### EXERCISE TASK
Set down the lines of the data below exactly as they appear, beginning at the line that contains "Screen dimensions: 769x579" and stopping after the line that contains "pos(113,73)".

[BEGIN INPUT DATA]

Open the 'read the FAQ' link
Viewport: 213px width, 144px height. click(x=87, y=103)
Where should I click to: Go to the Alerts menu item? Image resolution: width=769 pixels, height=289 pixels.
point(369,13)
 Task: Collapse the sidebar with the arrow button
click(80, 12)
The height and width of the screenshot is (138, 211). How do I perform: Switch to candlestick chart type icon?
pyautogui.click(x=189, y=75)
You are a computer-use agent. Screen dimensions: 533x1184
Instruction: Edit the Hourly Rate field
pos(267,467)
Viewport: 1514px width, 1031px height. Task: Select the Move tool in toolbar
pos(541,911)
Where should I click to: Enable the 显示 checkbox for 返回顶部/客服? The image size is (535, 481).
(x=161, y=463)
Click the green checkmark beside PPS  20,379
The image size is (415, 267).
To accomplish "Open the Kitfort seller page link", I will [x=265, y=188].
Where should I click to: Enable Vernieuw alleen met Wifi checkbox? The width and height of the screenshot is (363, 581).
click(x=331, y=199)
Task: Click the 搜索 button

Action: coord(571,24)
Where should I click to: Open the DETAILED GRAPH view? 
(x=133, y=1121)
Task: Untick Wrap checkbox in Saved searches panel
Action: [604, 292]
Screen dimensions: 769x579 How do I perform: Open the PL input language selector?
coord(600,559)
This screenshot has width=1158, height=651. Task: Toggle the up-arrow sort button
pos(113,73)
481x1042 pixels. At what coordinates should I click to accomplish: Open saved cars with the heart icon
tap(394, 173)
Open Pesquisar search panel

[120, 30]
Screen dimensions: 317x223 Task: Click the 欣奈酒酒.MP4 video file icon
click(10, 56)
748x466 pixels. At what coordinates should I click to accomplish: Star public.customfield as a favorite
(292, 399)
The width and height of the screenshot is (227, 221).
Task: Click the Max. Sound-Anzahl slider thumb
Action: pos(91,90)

[END INPUT DATA]

### ANSWER
Screen dimensions: 769x579 How do I perform: Open the PL input language selector?
coord(600,559)
This screenshot has width=1158, height=651. Task: Toggle the up-arrow sort button
pos(113,73)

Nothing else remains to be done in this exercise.